Stapsgewijze instructies
Gather Your Inputs
First, identify the current stock price, strike price, risk-free interest rate, volatility, and time to expiration. These values will be used to calculate the fair value of the European option.
Calculate d1 and d2
Using the formula, calculate d1 and d2. These values are used to calculate the cumulative distribution function.
Calculate N(d1) and N(d2)
Using a standard normal distribution table or calculator, calculate N(d1) and N(d2). These values are used to calculate the option price.
Calculate the Option Price
Using the Black-Scholes formula, calculate the call and put option prices. Make sure to use the correct formula for each type of option.
Verify Your Results
Double-check your calculations to ensure that you have used the correct values and formulas. If possible, use a calculator or spreadsheet to verify your results.
Introduction to Black-Scholes Options Pricing
The Black-Scholes model is a widely used mathematical model for calculating the fair value of European options. The model takes into account the current stock price, strike price, risk-free interest rate, volatility, and time to expiration.

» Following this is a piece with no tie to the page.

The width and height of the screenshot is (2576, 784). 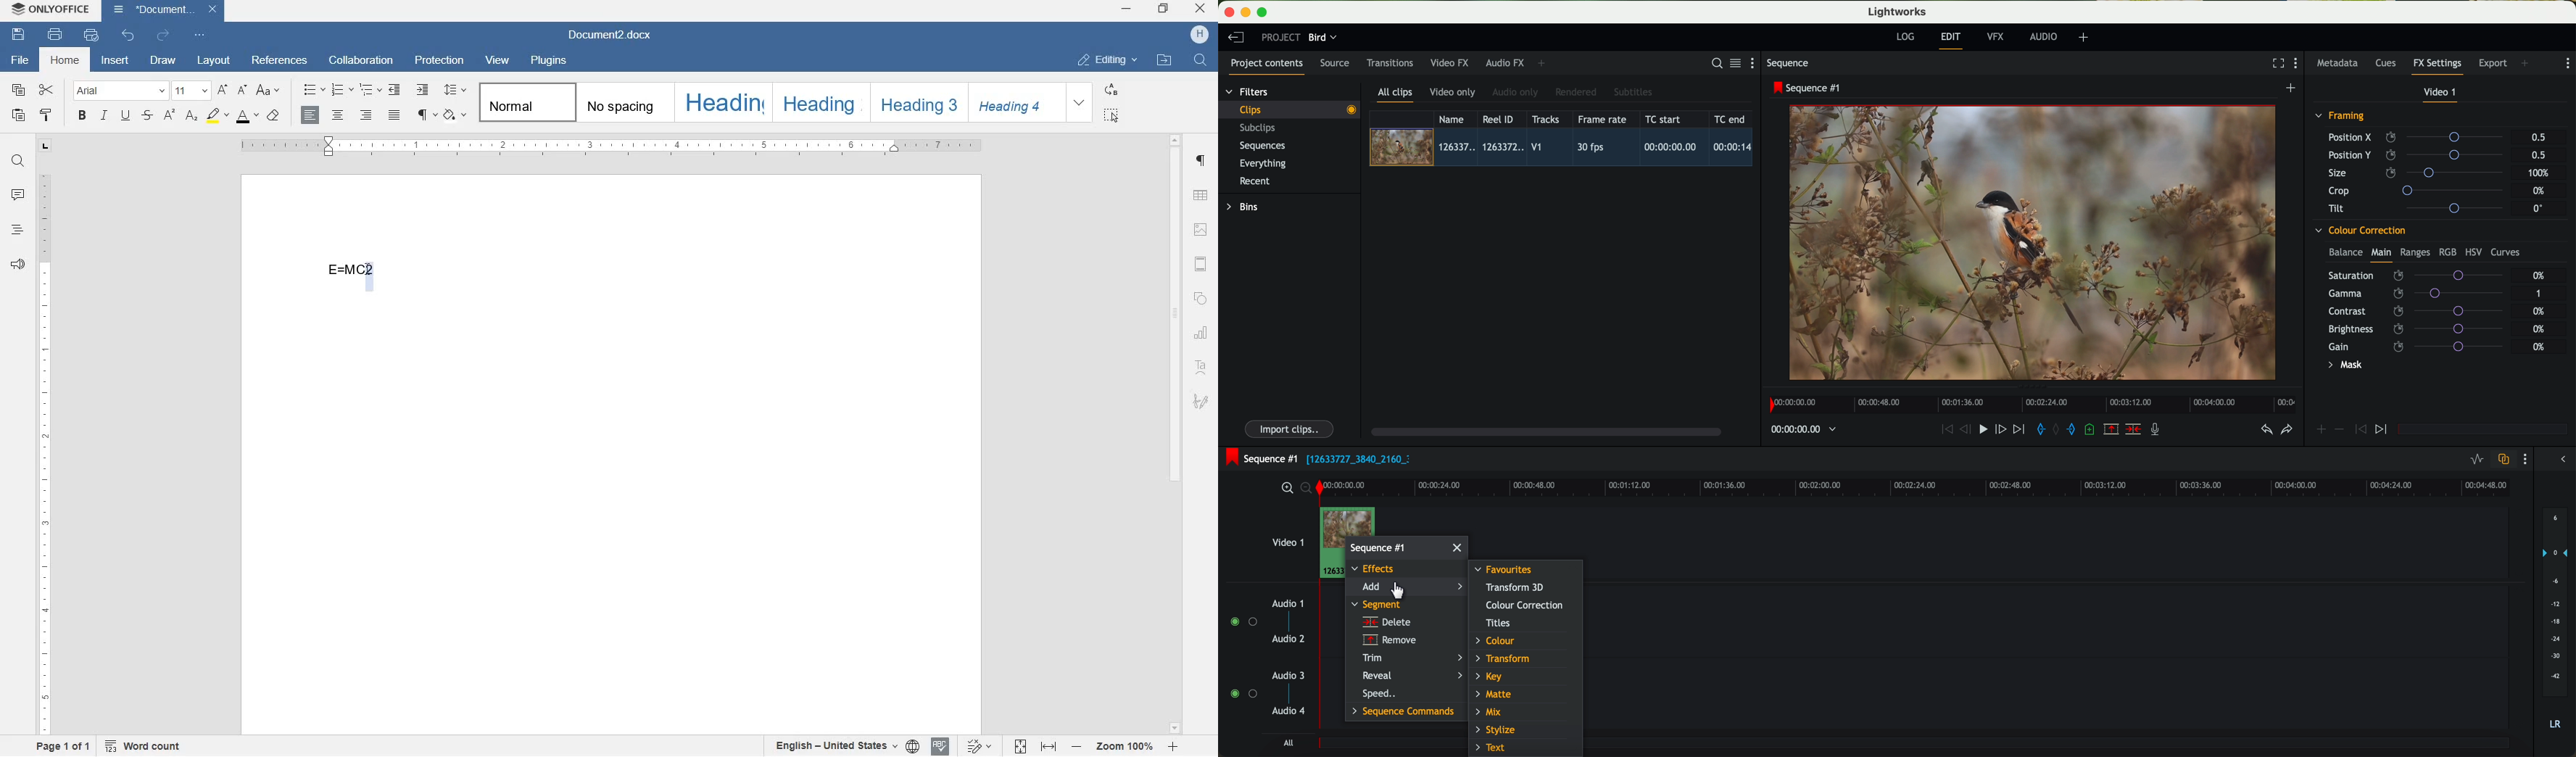 What do you see at coordinates (1201, 196) in the screenshot?
I see `table` at bounding box center [1201, 196].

In this guide, we will walk through the steps to calculate the fair value of European options using the Black-Scholes model.
Understanding the Formula
The Black-Scholes formula for calculating the price of a European call option is: C = S * N(d1) - K * e^(-rT) * N(d2) And for a European put option: P = K * e^(-rT) * N(-d2) - S * N(-d1) Where:
- C = call option price
- P = put option price
- S = current stock price
- K = strike price
- r = risk-free interest rate
- T = time to expiration in years
- N(x) = cumulative distribution function of the standard normal distribution
- d1 = (ln(S/K) + (r + σ^2/2)T) / (σ * sqrt(T))
- d2 = d1 - σ * sqrt(T)
- σ = volatility
Worked Example
Let's calculate the price of a European call option using the following inputs:
- S = $50
- K = $55
- r = 0.05
- σ = 0.2
- T = 0.5 years First, we need to calculate d1 and d2: d1 = (ln(50/55) + (0.05 + 0.2^2/2) * 0.5) / (0.2 * sqrt(0.5)) = -0.1436 / 0.1414 = -1.016 d2 = d1 - 0.2 * sqrt(0.5) = -1.016 - 0.1414 = -1.1574 Next, we need to calculate N(d1) and N(d2) using a standard normal distribution table or calculator: N(d1) = N(-1.016) = 0.1554 N(d2) = N(-1.1574) = 0.1234 Now, we can calculate the call option price: C = 50 * 0.1554 - 55 * e^(-0.050.5) * 0.1234 = 7.77 - 6.44 = 1.33 And the put option price: P = 55 * e^(-0.050.5) * (1 - 0.1234) - 50 * (1 - 0.1554) = 6.44 * 0.8766 - 50 * 0.8446 = 5.63 - 42.23 = -36.6 (note: this is not a realistic example, as the put option price should be higher than the call option price)
Common Mistakes to Avoid
- Using the wrong formula for call and put options
- Forgetting to calculate d1 and d2
- Using the wrong values for the cumulative distribution function
- Not taking into account the time to expiration in years
When to Use a Calculator
While it's possible to calculate the Black-Scholes model by hand, it's often more convenient to use a calculator or spreadsheet to perform the calculations. This is especially true when dealing with large numbers of options or complex scenarios.